-- Material for this exercise --
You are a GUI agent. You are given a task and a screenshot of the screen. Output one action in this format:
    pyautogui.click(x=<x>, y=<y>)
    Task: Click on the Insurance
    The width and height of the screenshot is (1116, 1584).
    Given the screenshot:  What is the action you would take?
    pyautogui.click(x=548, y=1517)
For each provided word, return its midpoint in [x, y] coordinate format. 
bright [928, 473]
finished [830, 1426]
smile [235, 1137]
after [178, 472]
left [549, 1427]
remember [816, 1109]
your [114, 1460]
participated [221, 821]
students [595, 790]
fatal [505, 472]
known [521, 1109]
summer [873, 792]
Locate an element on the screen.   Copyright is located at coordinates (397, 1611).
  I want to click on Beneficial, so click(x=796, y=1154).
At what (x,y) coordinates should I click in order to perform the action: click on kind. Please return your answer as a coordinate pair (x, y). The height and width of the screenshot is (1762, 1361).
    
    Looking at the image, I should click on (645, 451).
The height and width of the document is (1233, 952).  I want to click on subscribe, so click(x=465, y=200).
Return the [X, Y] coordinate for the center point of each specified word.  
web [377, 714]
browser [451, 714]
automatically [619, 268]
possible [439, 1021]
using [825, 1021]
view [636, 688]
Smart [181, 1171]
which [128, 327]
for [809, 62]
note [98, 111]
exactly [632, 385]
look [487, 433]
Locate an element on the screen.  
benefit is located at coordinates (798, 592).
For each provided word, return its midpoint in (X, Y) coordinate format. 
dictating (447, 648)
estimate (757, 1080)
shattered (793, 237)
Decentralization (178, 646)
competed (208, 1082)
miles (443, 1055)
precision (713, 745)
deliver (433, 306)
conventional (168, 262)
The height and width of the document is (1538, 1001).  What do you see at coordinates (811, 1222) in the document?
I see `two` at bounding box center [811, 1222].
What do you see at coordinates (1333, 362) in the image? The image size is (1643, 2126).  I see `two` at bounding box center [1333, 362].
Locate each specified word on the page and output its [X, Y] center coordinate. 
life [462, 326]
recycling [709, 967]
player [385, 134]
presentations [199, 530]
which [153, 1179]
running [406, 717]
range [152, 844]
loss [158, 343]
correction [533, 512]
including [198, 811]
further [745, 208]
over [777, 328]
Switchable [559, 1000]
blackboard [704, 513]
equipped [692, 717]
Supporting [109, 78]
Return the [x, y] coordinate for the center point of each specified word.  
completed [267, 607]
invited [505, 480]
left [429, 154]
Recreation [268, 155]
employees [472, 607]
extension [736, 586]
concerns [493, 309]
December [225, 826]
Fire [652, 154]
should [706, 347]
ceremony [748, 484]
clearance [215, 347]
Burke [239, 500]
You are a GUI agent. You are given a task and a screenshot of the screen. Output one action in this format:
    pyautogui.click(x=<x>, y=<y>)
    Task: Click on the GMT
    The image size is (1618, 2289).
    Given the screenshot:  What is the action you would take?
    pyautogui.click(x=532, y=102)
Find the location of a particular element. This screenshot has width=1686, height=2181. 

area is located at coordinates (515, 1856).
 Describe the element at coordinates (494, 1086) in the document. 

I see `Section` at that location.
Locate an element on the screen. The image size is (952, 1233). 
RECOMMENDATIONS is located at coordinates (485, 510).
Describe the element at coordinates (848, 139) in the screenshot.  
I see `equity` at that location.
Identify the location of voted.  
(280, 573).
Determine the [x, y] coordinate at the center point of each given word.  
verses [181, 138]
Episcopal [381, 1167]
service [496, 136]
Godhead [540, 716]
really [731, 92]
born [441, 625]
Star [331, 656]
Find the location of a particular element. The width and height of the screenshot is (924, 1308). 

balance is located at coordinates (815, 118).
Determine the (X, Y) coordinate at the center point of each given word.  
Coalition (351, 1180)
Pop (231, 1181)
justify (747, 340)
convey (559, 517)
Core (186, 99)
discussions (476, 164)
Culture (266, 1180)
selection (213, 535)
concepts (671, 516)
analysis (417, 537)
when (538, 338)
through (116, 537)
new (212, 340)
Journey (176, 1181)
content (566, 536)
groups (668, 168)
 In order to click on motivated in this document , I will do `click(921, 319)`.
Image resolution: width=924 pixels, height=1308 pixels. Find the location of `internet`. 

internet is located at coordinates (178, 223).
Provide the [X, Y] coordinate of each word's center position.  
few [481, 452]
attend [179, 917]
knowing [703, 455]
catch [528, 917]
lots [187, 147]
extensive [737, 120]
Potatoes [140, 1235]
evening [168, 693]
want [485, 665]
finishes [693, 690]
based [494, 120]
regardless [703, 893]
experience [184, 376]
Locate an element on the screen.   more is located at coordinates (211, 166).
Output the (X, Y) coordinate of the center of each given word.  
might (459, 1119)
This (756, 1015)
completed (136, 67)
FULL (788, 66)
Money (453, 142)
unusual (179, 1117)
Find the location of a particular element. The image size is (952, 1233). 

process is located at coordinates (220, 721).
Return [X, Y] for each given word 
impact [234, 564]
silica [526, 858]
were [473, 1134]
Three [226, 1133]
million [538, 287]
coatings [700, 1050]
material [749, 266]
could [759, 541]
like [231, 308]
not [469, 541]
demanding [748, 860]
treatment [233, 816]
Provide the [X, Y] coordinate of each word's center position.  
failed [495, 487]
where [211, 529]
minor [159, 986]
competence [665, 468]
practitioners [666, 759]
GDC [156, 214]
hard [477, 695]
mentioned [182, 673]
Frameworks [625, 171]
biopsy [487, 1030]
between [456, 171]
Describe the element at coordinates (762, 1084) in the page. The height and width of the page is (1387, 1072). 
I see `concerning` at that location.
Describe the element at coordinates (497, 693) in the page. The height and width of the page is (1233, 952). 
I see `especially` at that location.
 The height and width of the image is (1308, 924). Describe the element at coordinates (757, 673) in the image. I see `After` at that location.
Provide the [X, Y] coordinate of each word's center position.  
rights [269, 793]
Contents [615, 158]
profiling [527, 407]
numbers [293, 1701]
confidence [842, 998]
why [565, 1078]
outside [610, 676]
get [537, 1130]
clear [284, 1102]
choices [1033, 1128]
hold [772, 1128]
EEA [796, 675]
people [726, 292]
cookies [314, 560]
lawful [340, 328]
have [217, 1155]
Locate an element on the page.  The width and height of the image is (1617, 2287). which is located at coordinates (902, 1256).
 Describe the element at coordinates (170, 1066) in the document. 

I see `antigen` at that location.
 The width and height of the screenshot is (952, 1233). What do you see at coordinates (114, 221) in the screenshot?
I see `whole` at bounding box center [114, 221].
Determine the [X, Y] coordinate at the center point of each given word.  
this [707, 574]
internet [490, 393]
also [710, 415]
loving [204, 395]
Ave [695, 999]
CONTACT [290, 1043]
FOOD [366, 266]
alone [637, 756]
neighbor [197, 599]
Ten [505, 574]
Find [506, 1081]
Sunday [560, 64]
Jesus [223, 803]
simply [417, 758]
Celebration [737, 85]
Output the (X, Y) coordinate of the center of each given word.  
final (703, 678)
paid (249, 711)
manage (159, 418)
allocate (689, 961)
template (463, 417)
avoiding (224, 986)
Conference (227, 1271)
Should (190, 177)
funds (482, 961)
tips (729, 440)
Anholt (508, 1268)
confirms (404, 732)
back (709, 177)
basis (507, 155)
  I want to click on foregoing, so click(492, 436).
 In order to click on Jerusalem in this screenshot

-- Work instructions --
Copy every row above word for word, in the same order.

-- Final result --
You are a GUI agent. You are given a task and a screenshot of the screen. Output one action in this format:
    pyautogui.click(x=<x>, y=<y>)
    Task: Click on the Insurance
    The width and height of the screenshot is (1116, 1584).
    Given the screenshot:  What is the action you would take?
    pyautogui.click(x=548, y=1517)
For each provided word, return its midpoint in [x, y] coordinate format. 
bright [928, 473]
finished [830, 1426]
smile [235, 1137]
after [178, 472]
left [549, 1427]
remember [816, 1109]
your [114, 1460]
participated [221, 821]
students [595, 790]
fatal [505, 472]
known [521, 1109]
summer [873, 792]
Locate an element on the screen.   Copyright is located at coordinates (397, 1611).
  I want to click on Beneficial, so click(x=796, y=1154).
At what (x,y) coordinates should I click in order to perform the action: click on kind. Please return your answer as a coordinate pair (x, y). The height and width of the screenshot is (1762, 1361).
    
    Looking at the image, I should click on (645, 451).
The height and width of the document is (1233, 952).  I want to click on subscribe, so click(x=465, y=200).
Return the [X, Y] coordinate for the center point of each specified word.  
web [377, 714]
browser [451, 714]
automatically [619, 268]
possible [439, 1021]
using [825, 1021]
view [636, 688]
Smart [181, 1171]
which [128, 327]
for [809, 62]
note [98, 111]
exactly [632, 385]
look [487, 433]
Locate an element on the screen.  
benefit is located at coordinates (798, 592).
For each provided word, return its midpoint in (X, Y) coordinate format. 
dictating (447, 648)
estimate (757, 1080)
shattered (793, 237)
Decentralization (178, 646)
competed (208, 1082)
miles (443, 1055)
precision (713, 745)
deliver (433, 306)
conventional (168, 262)
The height and width of the document is (1538, 1001).  What do you see at coordinates (811, 1222) in the document?
I see `two` at bounding box center [811, 1222].
What do you see at coordinates (1333, 362) in the image? The image size is (1643, 2126).  I see `two` at bounding box center [1333, 362].
Locate each specified word on the page and output its [X, Y] center coordinate. 
life [462, 326]
recycling [709, 967]
player [385, 134]
presentations [199, 530]
which [153, 1179]
running [406, 717]
range [152, 844]
loss [158, 343]
correction [533, 512]
including [198, 811]
further [745, 208]
over [777, 328]
Switchable [559, 1000]
blackboard [704, 513]
equipped [692, 717]
Supporting [109, 78]
Return the [x, y] coordinate for the center point of each specified word.  
completed [267, 607]
invited [505, 480]
left [429, 154]
Recreation [268, 155]
employees [472, 607]
extension [736, 586]
concerns [493, 309]
December [225, 826]
Fire [652, 154]
should [706, 347]
ceremony [748, 484]
clearance [215, 347]
Burke [239, 500]
You are a GUI agent. You are given a task and a screenshot of the screen. Output one action in this format:
    pyautogui.click(x=<x>, y=<y>)
    Task: Click on the GMT
    The image size is (1618, 2289).
    Given the screenshot:  What is the action you would take?
    pyautogui.click(x=532, y=102)
Find the location of a particular element. This screenshot has width=1686, height=2181. 

area is located at coordinates (515, 1856).
 Describe the element at coordinates (494, 1086) in the document. 

I see `Section` at that location.
Locate an element on the screen. The image size is (952, 1233). 
RECOMMENDATIONS is located at coordinates (485, 510).
Describe the element at coordinates (848, 139) in the screenshot.  
I see `equity` at that location.
Identify the location of voted.  
(280, 573).
Determine the [x, y] coordinate at the center point of each given word.  
verses [181, 138]
Episcopal [381, 1167]
service [496, 136]
Godhead [540, 716]
really [731, 92]
born [441, 625]
Star [331, 656]
Find the location of a particular element. The width and height of the screenshot is (924, 1308). 

balance is located at coordinates (815, 118).
Determine the (X, Y) coordinate at the center point of each given word.  
Coalition (351, 1180)
Pop (231, 1181)
justify (747, 340)
convey (559, 517)
Core (186, 99)
discussions (476, 164)
Culture (266, 1180)
selection (213, 535)
concepts (671, 516)
analysis (417, 537)
when (538, 338)
through (116, 537)
new (212, 340)
Journey (176, 1181)
content (566, 536)
groups (668, 168)
 In order to click on motivated in this document , I will do `click(921, 319)`.
Image resolution: width=924 pixels, height=1308 pixels. Find the location of `internet`. 

internet is located at coordinates (178, 223).
Provide the [X, Y] coordinate of each word's center position.  
few [481, 452]
attend [179, 917]
knowing [703, 455]
catch [528, 917]
lots [187, 147]
extensive [737, 120]
Potatoes [140, 1235]
evening [168, 693]
want [485, 665]
finishes [693, 690]
based [494, 120]
regardless [703, 893]
experience [184, 376]
Locate an element on the screen.   more is located at coordinates (211, 166).
Output the (X, Y) coordinate of the center of each given word.  
might (459, 1119)
This (756, 1015)
completed (136, 67)
FULL (788, 66)
Money (453, 142)
unusual (179, 1117)
Find the location of a particular element. The image size is (952, 1233). 

process is located at coordinates (220, 721).
Return [X, Y] for each given word 
impact [234, 564]
silica [526, 858]
were [473, 1134]
Three [226, 1133]
million [538, 287]
coatings [700, 1050]
material [749, 266]
could [759, 541]
like [231, 308]
not [469, 541]
demanding [748, 860]
treatment [233, 816]
Provide the [X, Y] coordinate of each word's center position.  
failed [495, 487]
where [211, 529]
minor [159, 986]
competence [665, 468]
practitioners [666, 759]
GDC [156, 214]
hard [477, 695]
mentioned [182, 673]
Frameworks [625, 171]
biopsy [487, 1030]
between [456, 171]
Describe the element at coordinates (762, 1084) in the page. The height and width of the page is (1387, 1072). 
I see `concerning` at that location.
Describe the element at coordinates (497, 693) in the page. The height and width of the page is (1233, 952). 
I see `especially` at that location.
 The height and width of the image is (1308, 924). Describe the element at coordinates (757, 673) in the image. I see `After` at that location.
Provide the [X, Y] coordinate of each word's center position.  
rights [269, 793]
Contents [615, 158]
profiling [527, 407]
numbers [293, 1701]
confidence [842, 998]
why [565, 1078]
outside [610, 676]
get [537, 1130]
clear [284, 1102]
choices [1033, 1128]
hold [772, 1128]
EEA [796, 675]
people [726, 292]
cookies [314, 560]
lawful [340, 328]
have [217, 1155]
Locate an element on the page.  The width and height of the image is (1617, 2287). which is located at coordinates (902, 1256).
 Describe the element at coordinates (170, 1066) in the document. 

I see `antigen` at that location.
 The width and height of the screenshot is (952, 1233). What do you see at coordinates (114, 221) in the screenshot?
I see `whole` at bounding box center [114, 221].
Determine the [X, Y] coordinate at the center point of each given word.  
this [707, 574]
internet [490, 393]
also [710, 415]
loving [204, 395]
Ave [695, 999]
CONTACT [290, 1043]
FOOD [366, 266]
alone [637, 756]
neighbor [197, 599]
Ten [505, 574]
Find [506, 1081]
Sunday [560, 64]
Jesus [223, 803]
simply [417, 758]
Celebration [737, 85]
Output the (X, Y) coordinate of the center of each given word.  
final (703, 678)
paid (249, 711)
manage (159, 418)
allocate (689, 961)
template (463, 417)
avoiding (224, 986)
Conference (227, 1271)
Should (190, 177)
funds (482, 961)
tips (729, 440)
Anholt (508, 1268)
confirms (404, 732)
back (709, 177)
basis (507, 155)
  I want to click on foregoing, so click(492, 436).
 In order to click on Jerusalem in this screenshot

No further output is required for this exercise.